Sorry for your loss.

What flood said sounds right. Assuming no children from previous relationships and no will, the surviving spouse should get the lot of the estate. $3,000 is a lot of money. Was the lawyers quote just for the savings account or was it to help probate the entire estate? Depending on the size of the estate, that could be a very (too?) reasonable figure.

The bank should not be expected to do anything with that money before the estate is probated. If they give the money to someone (even a spouse) and it turns out your father has a will somewhere giving it to a charity, the bank is on the hook. Your mother will get the money, eventually. If she needs the money now, she should be able to apply to the probate court for an allowance to get her through the waiting bit.
posted by jaysus chris at 8:46 AM on May 13, 2007


Also: A living will is not a will-will. A living will is a document expressing a persons health-care preferences should they become unable to make their own decisions. It wouldn't have anything to do with a bank account. If you meant your mother showed the bank a "last will and testament" type of will, then that's still going to have to be probated.

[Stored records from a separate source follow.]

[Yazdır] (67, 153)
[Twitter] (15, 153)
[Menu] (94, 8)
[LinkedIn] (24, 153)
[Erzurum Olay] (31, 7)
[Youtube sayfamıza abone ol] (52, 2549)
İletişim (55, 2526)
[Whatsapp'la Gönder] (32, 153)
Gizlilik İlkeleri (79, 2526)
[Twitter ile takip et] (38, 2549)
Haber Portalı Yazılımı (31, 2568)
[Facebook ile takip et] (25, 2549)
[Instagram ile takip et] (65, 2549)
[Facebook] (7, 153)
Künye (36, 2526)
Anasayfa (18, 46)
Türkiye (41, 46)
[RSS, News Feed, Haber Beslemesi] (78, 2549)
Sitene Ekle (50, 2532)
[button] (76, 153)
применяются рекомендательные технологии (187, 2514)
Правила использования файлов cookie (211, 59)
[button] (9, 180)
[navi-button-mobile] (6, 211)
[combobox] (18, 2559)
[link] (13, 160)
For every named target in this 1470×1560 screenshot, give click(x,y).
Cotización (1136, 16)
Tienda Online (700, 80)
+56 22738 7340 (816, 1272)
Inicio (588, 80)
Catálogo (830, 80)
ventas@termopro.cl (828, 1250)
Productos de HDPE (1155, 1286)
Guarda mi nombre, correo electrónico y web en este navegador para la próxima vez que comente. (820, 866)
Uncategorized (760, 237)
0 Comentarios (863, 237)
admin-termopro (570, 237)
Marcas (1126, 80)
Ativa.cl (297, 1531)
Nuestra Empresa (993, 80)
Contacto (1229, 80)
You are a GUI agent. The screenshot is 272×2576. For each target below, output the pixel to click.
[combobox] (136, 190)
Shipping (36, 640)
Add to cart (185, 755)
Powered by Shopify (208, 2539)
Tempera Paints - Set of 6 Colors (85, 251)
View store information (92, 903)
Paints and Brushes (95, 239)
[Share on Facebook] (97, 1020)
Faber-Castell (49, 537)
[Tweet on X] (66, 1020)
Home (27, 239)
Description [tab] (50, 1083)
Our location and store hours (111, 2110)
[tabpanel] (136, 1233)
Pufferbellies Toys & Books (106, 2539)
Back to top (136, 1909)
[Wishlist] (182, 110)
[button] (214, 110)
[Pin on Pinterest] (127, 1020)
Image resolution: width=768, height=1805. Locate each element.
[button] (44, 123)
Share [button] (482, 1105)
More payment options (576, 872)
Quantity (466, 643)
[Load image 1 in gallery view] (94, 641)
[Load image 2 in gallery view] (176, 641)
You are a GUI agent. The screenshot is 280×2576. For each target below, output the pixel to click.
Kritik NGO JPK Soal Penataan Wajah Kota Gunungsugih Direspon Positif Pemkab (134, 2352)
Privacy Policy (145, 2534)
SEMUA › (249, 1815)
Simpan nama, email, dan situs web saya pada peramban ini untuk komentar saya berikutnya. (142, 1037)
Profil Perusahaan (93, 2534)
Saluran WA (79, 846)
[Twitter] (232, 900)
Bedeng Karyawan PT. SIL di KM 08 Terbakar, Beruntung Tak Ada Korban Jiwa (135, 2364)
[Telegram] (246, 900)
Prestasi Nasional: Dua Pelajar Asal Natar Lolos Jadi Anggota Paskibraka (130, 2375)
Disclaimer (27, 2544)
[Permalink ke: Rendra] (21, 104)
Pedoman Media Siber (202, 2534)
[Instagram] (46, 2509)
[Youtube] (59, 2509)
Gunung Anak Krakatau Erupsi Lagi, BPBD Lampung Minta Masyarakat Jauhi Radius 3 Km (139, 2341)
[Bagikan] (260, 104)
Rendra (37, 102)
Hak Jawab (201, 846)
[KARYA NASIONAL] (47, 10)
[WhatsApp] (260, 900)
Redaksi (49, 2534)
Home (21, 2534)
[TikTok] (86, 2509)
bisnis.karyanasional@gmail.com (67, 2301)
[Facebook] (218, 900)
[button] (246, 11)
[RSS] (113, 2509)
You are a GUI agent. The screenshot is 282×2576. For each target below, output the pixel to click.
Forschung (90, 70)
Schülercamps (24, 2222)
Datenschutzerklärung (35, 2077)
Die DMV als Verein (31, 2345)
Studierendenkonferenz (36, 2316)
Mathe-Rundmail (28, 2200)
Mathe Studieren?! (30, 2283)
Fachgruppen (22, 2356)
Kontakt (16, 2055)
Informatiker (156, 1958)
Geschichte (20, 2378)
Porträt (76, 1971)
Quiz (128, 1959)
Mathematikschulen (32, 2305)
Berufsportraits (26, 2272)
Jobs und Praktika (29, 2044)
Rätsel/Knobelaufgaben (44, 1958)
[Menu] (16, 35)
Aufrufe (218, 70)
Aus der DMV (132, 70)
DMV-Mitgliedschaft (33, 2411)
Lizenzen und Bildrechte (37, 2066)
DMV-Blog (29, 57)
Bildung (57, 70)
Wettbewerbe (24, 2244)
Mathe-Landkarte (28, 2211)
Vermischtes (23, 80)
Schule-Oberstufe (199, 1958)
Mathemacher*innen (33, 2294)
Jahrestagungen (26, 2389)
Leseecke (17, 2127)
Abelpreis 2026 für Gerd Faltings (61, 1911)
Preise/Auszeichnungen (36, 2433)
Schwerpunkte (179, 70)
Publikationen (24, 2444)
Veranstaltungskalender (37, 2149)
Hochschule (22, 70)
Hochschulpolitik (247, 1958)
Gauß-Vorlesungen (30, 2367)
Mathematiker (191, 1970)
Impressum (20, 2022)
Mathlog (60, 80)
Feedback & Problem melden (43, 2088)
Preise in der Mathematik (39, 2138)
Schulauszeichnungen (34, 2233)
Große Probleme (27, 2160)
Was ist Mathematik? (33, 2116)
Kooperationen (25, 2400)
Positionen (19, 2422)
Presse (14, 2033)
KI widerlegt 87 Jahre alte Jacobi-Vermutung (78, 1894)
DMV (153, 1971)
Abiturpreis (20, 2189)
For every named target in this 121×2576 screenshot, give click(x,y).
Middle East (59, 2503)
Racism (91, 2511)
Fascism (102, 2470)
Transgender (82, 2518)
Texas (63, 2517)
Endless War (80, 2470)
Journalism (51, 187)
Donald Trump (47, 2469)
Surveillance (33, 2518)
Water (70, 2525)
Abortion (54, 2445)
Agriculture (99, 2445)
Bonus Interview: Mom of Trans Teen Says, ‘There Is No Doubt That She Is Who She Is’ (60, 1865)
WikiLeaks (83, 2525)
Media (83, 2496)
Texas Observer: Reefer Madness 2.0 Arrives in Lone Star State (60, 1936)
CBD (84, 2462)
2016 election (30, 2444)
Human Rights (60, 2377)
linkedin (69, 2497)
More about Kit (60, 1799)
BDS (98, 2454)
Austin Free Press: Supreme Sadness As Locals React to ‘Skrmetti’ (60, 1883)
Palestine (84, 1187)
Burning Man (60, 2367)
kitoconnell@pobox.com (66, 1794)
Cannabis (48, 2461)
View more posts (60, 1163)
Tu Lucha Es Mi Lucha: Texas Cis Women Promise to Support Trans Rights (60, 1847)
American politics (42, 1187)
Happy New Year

A judge, after being satisfied that the will is the last one and some other formalities, will put the wheels in motion for the bank to release the money. $3000 isn't outrageous to probate an estate depending on how much its worth. Call another lawyer in your area, give them the pertinent details, and ask how much they'd charge.
posted by jaysus chris at 10:23 AM on May 13, 2007


Ask a lawyer you know personally for the name of the best lawyer who handles this type of work. Hard to go wrong with this technique.
posted by Ironmouth at 2:54 PM on May 13, 2007


From when I worked in IRAs (and you're just saying "savings," so I don't know if this is retirement acct or just a savings acct), Florida is not a marital property state. So, that means that the check may not be payable to your mom, but will certainly be payable to the estate. The bank may or may not change the title of the account - that's to do with each bank's individual policy. Some banks will want a court order to do with the execution of his estate by the court (as jaysus says above) but some might just want to see a death cert and some proof that your mom and dad were married (I don't remember enough about the death certs I saw to say for sure whether or not they all listed current spouse or not). Some banks follow marital property rules even in states where they don't apply by default.

Plenty of people have died without putting their spouse's name on any number of bank accounts, and when I worked in this area, one didn't necessarily need a lawyer to fix it. Call the bank and work with them, or have your mom - whomever is representing the estate will do. If the bank is being a pain in the ass, you need to find out what their policy is and how you can work WITH it in order to get this resolved. That's a lot easier than fighting with them in the end. As someone said above, they should already have a set of procedures for this.
posted by Medieval Maven at 4:02 PM on May 13, 2007


The OP left out two important items of information. Where did the father live and how much is involved? Unless the amount was small enough to use an expedited procedure, assuming Florida has one, then a probate filing is mandatory before the money can be distributed. No bank will give the wife the money just because she was the wife, or was the beneficiary under the will, if the proper probate procedures have not been followed.

The sense of the question seems to be that the father resided in a different state but had an account in Florida. That can make things a little more difficult and more costly. A probate estate opened in, say, New York could not deal with an account located in Florida. But the proceedings would be "ancillary" to the proceedings in New York, not full-bore probate proceedings.
posted by yclipse at 4:11 PM on May 13, 2007


Whatever you do don't forge a check or online transfer to some other account that has your mother's name on it, and then just leave the Florida account to eventually be closed for lack of activity, IANAL but I'm pretty sure that would be illegal, even if it was a fairly small amount.